Plus c'est compliqué, plus il faut accompagner, plus on dématérialise, je suis en partie d'accord. Pour le versement de l'aide, nous avons choisi de centraliser et donc de dématérialiser. On ne pouvait pas monter un système pour passer en dix-huit mois de rien à 700 000 chantiers sans une plateforme centralisée. En revanche, l'accompagnement téléphonique est sans doute perfectible, ainsi que la capacité à traiter les dossiers compliqués en dehors du circuit de masse. Ce dernier point a été le sujet de certains de mes échanges avec l'Anah : comment fait-on pour traiter à la main les situations compliquées ? Cela représente entre 1 000 et 3 000 dossiers par an, soit autant de ménages en difficulté. L'idée était que l'aide soit versée nationalement, mais que l'accompagnement soit local et non dématérialisé. Les Accompagnateurs Rénov' et les guichets France Rénov' doivent se trouver partout sur le terrain, y compris par le biais de permanences itinérantes dans les villes petites ou moyennes dans lesquelles on ne peut ouvrir un guichet toute la semaine.
Cela me conduit à votre question concernant les collectivités. Je ne suis pas du tout convaincue que la région soit l'échelon le plus pertinent. Quand je suis arrivée au gouvernement, la loi de 2015 portant nouvelle organisation territoriale de la République (NOTRe) avait été votée et avait confié à la région le service public de l'efficacité énergétique et de l'habitat. Nous avons envisagé de revenir sur ce point, mais nous avons considéré que le combat serait compliqué, théorique, que cela risquait de rouvrir le débat sur les compétences décentralisées, et nous y avions renoncé. Il nous fallait donc faire avec. Si nous avions pu choisir, la région n'aurait pas été l'interlocuteur pertinent, comparée au département ou à l'intercommunalité. Certains départements ne se sont pas saisis du dossier et ce sont alors les intercommunalités qui l'ont pris en charge, d'autres mènent une politique efficace. Il faudrait assumer que la région conçoit tous les grands schémas à son échelle, mais qu'elle est trop éloignée des guichets et de la réalité de terrain. Elle est au mieux un relais de subventions abondées par l'État.

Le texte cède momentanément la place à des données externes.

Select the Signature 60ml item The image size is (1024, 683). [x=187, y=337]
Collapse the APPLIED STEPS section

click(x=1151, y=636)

Ce n'est toutefois pas ainsi que la loi est écrite, il me semble donc que l'on pourrait encore progresser sur ce point.
Concernant votre dernier point, pour les gestes simples et pour les ménages classiques, recevoir l'aide, en théorie, quinze jours après réception de la facture et la réalisation des travaux, ne pose pas problème, notamment parce que nous avons travaillé avec les banques pour que celles-ci développent l'éco-prêt à taux zéro. Pour les rénovations globales et pour les ménages modestes, il est évidemment impossible de sortir 30 000 euros de travaux, quel que soit le montage ; un tiers doit avancer le financement. Je croyais beaucoup dans les sociétés de tiers financement, qui sont encore très insuffisamment développées, et nous avions cherché des moyens de les généraliser. Des collectivités peuvent aussi opérer directement des régies d'avance. Pour revenir à la région, la région Île-de-France vient d'ordonner à sa société de tiers financement de sortir entièrement du financement de la rénovation énergétique des logements pour ne se concentrer que sur le tertiaire. Ces décisions relèvent des collectivités locales, mais, s'agissant d'Île-de-France Énergies, une telle évolution me semble presque criminelle, au vu des besoins. L'outil de tiers financement et d'avance est très utile. Nous avons, quant à nous, essayé de concevoir un outil bancaire dans ce domaine, le prêt avance rénovation (PAR), complémentaire de ces sociétés. C'est alors la banque qui prête, pour une durée longue, qui se résout au moment de la vente du bien ou de la succession.